## DIRECTIVE
Filter the records below down to the lines that contain the string "sidebar", and copy each such line in full. The match is case-sensitive.

──────

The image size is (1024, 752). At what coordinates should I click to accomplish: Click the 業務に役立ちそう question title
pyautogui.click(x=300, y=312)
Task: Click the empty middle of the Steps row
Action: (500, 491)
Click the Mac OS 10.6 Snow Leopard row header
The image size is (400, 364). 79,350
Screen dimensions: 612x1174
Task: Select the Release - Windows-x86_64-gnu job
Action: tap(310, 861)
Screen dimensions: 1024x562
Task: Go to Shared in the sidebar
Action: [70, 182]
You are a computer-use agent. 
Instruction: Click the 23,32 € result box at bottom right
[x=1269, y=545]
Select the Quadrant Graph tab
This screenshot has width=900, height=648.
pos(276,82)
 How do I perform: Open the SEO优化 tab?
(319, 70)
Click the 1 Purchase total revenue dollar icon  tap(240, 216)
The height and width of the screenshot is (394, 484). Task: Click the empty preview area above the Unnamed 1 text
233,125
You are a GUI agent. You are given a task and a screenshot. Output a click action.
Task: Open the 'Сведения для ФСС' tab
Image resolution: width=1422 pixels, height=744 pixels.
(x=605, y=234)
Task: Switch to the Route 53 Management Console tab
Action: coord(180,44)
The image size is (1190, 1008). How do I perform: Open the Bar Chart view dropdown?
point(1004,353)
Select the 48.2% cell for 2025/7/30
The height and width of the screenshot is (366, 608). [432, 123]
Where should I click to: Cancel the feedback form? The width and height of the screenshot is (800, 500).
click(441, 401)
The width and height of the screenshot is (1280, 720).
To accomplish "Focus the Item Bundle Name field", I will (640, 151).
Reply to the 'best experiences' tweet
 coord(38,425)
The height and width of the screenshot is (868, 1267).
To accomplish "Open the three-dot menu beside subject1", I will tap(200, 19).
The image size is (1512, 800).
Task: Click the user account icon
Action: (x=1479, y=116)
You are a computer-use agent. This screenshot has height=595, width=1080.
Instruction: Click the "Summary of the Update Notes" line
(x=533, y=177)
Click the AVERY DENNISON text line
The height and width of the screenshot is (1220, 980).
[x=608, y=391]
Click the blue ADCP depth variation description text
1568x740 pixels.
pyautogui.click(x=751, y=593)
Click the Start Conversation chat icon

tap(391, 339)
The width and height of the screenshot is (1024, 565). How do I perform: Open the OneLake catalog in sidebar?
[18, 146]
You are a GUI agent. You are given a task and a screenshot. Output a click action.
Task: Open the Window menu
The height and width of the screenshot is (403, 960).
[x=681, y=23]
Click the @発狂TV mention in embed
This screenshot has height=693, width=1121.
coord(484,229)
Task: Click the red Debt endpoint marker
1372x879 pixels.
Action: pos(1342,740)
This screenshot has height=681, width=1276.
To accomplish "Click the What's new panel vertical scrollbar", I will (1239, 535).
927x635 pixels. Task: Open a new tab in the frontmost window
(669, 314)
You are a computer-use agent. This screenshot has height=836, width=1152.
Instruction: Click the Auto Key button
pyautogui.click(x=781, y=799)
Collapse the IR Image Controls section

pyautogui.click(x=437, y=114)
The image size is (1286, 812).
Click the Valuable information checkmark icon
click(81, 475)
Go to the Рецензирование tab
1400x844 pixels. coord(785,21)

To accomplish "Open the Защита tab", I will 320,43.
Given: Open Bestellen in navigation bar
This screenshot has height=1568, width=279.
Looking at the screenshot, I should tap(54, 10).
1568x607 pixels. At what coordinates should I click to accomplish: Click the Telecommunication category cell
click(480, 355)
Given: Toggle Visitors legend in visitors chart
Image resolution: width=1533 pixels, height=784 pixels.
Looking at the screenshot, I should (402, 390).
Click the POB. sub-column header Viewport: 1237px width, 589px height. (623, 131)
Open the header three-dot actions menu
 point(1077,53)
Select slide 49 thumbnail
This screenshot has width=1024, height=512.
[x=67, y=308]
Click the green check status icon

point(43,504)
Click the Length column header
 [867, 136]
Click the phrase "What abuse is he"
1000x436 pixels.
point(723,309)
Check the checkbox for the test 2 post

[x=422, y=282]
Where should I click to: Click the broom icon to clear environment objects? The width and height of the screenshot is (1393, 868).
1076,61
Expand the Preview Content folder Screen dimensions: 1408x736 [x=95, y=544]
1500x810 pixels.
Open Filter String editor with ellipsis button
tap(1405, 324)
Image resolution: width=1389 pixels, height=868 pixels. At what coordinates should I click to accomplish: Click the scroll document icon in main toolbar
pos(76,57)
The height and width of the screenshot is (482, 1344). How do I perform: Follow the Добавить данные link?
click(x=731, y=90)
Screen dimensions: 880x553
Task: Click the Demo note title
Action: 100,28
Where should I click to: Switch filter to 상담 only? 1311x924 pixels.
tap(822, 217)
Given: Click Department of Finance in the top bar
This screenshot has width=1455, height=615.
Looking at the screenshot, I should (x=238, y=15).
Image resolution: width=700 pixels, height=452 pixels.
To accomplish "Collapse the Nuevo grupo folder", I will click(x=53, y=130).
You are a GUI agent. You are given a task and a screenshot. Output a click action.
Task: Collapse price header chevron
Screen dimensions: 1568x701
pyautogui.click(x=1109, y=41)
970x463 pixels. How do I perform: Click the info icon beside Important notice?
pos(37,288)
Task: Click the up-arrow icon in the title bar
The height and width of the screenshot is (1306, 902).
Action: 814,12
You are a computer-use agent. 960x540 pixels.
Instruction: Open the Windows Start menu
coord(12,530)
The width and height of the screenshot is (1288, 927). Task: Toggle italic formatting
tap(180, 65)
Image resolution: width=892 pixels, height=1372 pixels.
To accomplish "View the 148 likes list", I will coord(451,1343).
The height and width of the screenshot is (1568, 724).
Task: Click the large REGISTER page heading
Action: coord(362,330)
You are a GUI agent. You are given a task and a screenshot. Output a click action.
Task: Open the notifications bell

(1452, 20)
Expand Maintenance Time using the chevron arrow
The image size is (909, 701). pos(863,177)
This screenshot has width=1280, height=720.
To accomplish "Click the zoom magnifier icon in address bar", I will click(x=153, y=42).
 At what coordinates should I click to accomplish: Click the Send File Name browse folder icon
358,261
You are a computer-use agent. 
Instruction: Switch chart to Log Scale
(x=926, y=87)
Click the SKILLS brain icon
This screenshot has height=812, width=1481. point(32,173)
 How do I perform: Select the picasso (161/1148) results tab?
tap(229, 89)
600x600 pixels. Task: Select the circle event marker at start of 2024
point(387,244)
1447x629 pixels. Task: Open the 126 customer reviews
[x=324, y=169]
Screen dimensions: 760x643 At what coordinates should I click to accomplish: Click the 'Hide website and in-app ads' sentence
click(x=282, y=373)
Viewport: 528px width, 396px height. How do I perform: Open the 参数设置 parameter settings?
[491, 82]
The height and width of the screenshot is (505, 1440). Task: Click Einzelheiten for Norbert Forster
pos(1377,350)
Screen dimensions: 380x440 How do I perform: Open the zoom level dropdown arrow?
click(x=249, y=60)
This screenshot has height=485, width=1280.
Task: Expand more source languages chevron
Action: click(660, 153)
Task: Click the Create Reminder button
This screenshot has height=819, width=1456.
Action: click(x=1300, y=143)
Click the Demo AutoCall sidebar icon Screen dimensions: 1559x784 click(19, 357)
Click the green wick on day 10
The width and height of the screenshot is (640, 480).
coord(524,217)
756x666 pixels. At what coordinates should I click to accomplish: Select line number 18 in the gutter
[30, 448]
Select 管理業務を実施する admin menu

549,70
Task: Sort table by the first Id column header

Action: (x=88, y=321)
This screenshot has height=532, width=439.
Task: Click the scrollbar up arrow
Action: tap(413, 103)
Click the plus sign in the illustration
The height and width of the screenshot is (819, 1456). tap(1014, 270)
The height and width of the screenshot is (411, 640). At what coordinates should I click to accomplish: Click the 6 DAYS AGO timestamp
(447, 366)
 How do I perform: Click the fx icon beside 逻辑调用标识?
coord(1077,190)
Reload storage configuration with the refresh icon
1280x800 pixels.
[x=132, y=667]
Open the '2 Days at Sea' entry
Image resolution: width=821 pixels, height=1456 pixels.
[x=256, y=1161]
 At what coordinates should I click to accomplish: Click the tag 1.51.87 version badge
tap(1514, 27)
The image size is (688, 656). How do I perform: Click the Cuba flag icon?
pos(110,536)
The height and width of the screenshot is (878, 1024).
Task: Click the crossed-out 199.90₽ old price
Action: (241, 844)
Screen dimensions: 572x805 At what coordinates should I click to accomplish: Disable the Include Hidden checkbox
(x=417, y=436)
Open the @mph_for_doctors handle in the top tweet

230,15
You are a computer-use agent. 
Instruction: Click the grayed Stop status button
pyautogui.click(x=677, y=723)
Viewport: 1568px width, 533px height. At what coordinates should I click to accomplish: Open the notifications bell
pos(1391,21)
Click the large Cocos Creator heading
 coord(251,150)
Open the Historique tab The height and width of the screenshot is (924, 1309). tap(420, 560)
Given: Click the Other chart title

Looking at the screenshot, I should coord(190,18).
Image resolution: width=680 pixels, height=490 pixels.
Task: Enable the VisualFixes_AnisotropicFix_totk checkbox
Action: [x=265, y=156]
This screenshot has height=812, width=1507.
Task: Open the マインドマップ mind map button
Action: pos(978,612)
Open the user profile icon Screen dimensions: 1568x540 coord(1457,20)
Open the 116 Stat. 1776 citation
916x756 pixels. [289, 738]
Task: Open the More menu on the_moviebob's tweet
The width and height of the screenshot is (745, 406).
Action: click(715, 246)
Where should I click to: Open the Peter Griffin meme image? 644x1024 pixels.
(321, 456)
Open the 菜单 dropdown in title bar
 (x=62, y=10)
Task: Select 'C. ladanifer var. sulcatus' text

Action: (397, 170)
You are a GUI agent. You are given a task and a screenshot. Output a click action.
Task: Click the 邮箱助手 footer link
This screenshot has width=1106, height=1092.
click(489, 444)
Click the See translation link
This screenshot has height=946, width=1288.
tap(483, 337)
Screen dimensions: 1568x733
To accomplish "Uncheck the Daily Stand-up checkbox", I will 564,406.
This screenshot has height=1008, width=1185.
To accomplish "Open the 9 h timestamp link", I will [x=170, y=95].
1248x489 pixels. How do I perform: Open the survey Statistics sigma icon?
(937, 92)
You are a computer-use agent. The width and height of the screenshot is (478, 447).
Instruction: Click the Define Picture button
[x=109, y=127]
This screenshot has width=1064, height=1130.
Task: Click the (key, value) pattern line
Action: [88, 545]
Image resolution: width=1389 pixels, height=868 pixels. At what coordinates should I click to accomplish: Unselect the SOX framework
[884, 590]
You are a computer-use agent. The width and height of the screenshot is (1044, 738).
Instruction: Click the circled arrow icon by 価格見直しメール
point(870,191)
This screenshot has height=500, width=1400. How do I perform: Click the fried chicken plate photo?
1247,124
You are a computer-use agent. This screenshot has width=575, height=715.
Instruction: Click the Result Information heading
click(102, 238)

──────

## SOLUTION FOR THIS TASK
Task: Go to Shared in the sidebar
The width and height of the screenshot is (1024, 565). How do I perform: Open the OneLake catalog in sidebar?
Click the Demo AutoCall sidebar icon Screen dimensions: 1559x784 click(19, 357)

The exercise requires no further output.